*Records*:
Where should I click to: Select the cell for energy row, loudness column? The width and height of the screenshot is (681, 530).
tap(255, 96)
---
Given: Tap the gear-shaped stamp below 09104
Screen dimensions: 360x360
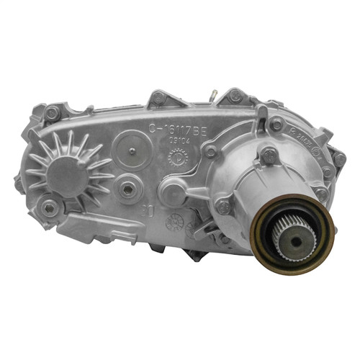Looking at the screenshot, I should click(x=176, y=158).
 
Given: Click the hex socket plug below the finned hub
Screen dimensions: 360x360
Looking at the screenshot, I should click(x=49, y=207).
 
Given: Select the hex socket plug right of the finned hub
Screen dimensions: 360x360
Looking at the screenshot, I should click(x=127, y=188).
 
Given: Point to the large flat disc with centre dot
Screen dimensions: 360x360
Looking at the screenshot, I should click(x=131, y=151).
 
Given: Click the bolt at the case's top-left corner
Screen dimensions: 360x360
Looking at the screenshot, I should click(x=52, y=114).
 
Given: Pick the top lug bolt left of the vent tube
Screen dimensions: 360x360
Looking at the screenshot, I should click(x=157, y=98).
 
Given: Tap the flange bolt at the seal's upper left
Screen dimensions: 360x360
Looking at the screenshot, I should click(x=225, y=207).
---
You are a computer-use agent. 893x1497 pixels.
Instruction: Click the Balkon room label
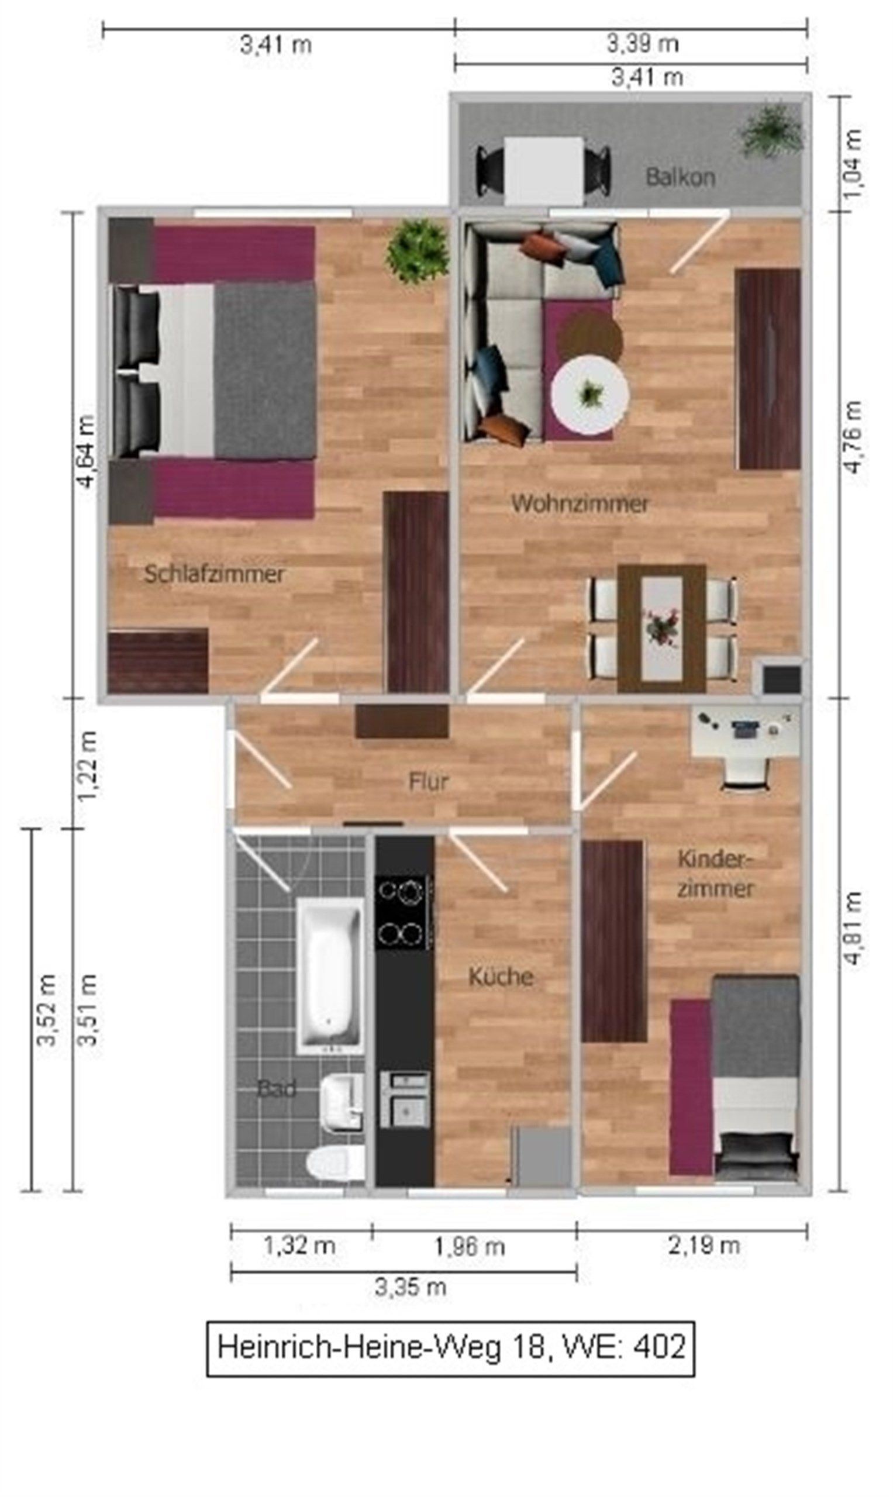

*Task statement*: Rewrite the listing lines from the line with "You are a computer-use" to the line with "Instruction: Click the Balkon room label", both included, as a Markdown table with the columns Row and Line, omitting any blank lines.

*Task response*:
| Row | Line |
|---|---|
| 1 | You are a computer-use agent. 893x1497 pixels. |
| 2 | Instruction: Click the Balkon room label |